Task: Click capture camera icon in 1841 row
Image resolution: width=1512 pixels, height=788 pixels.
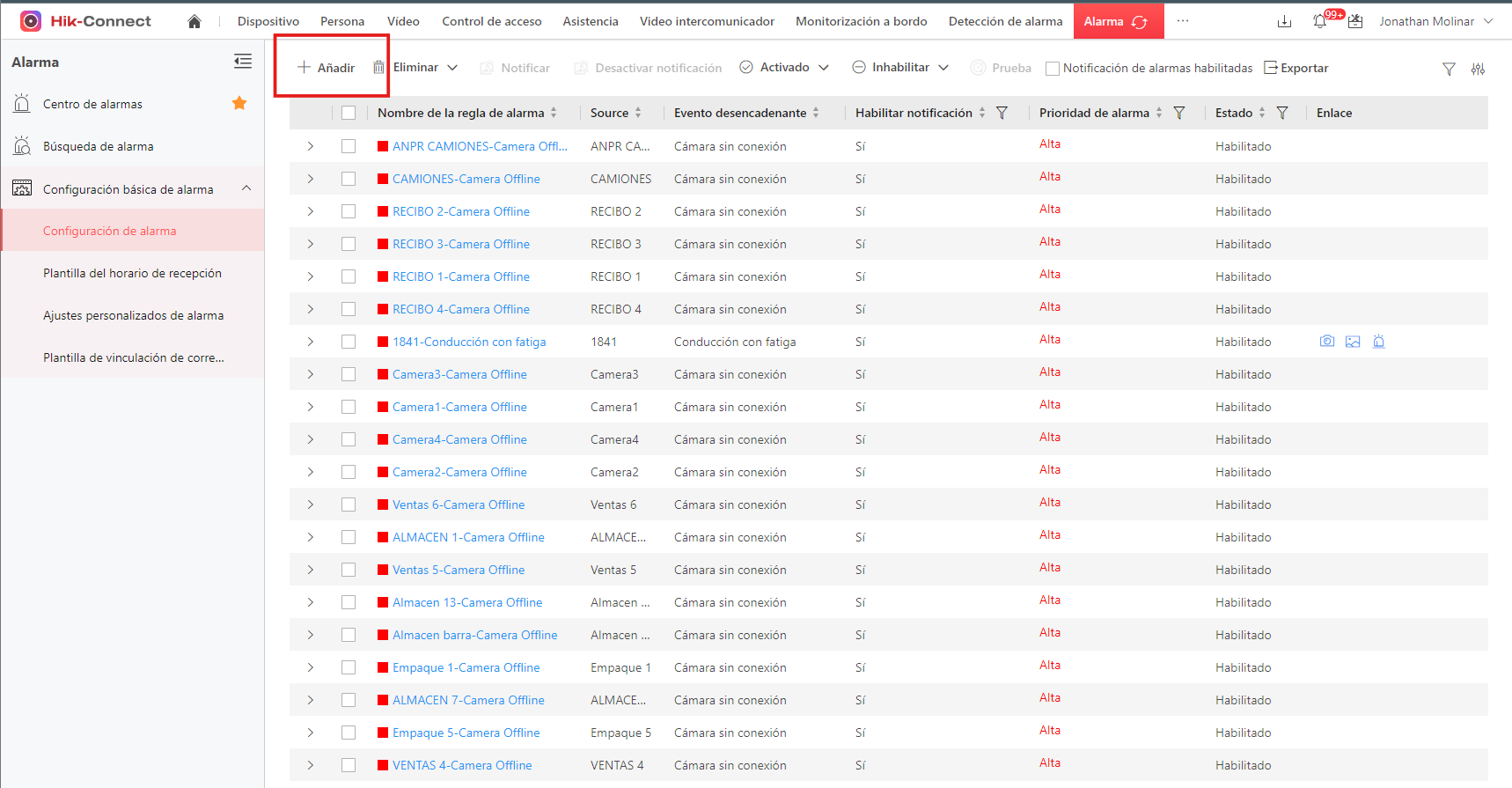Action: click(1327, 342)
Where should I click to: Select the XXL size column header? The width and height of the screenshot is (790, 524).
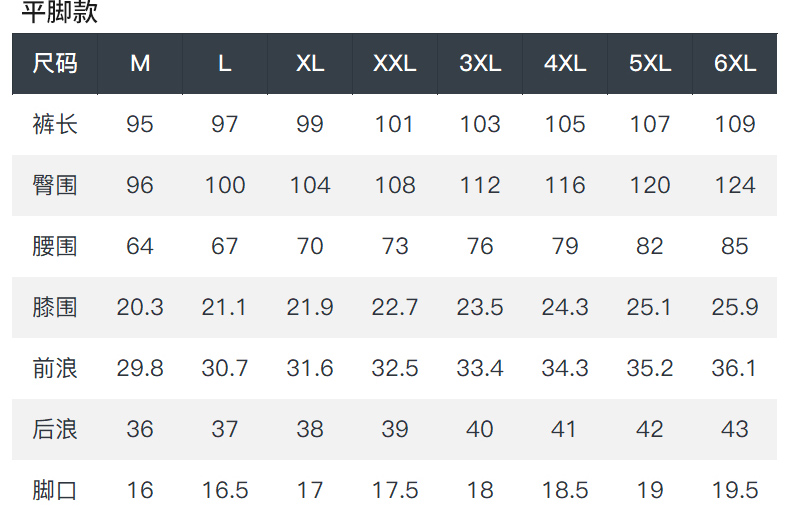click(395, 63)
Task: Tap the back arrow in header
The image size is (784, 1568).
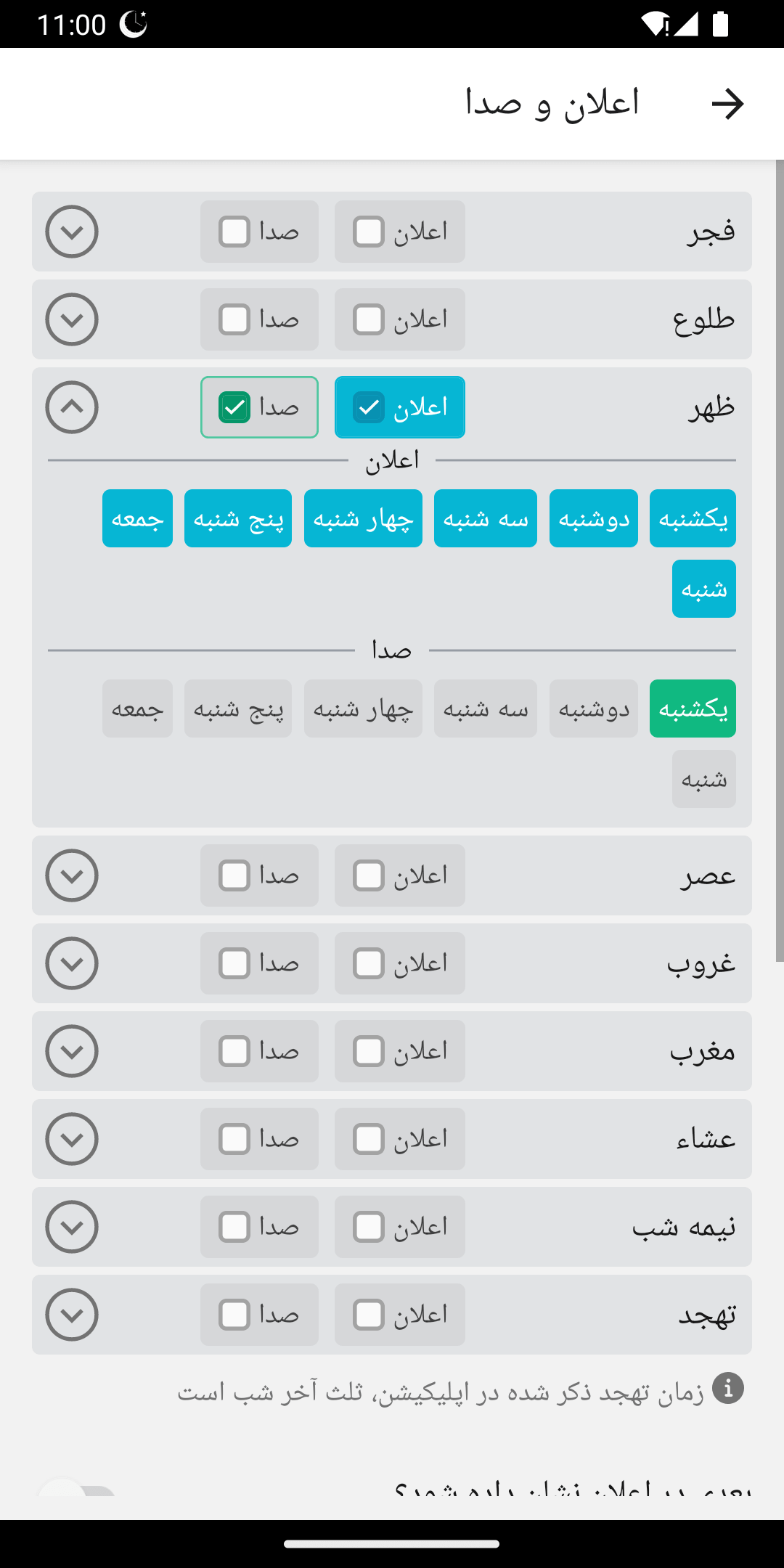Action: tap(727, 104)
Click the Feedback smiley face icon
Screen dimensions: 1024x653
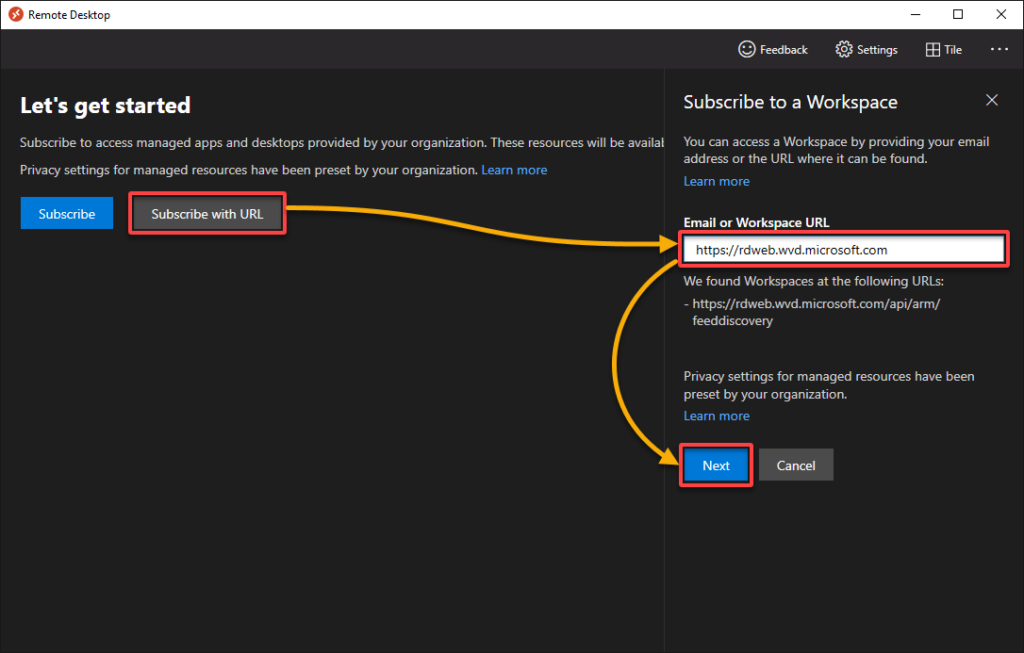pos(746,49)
★ ★ ★ ★ ★
Replace "camera" with "photo" throughout the part of the rows that opens with the first line and closes with the line containing "click(395, 63)", both ends included, leaving everything else unchanged. Leave the pictures out of the answer.

Task: Click capture photo icon in 1841 row
Image resolution: width=1512 pixels, height=788 pixels.
Action: click(1327, 342)
Where should I click to: Select the XXL size column header? The width and height of the screenshot is (790, 524).
click(395, 63)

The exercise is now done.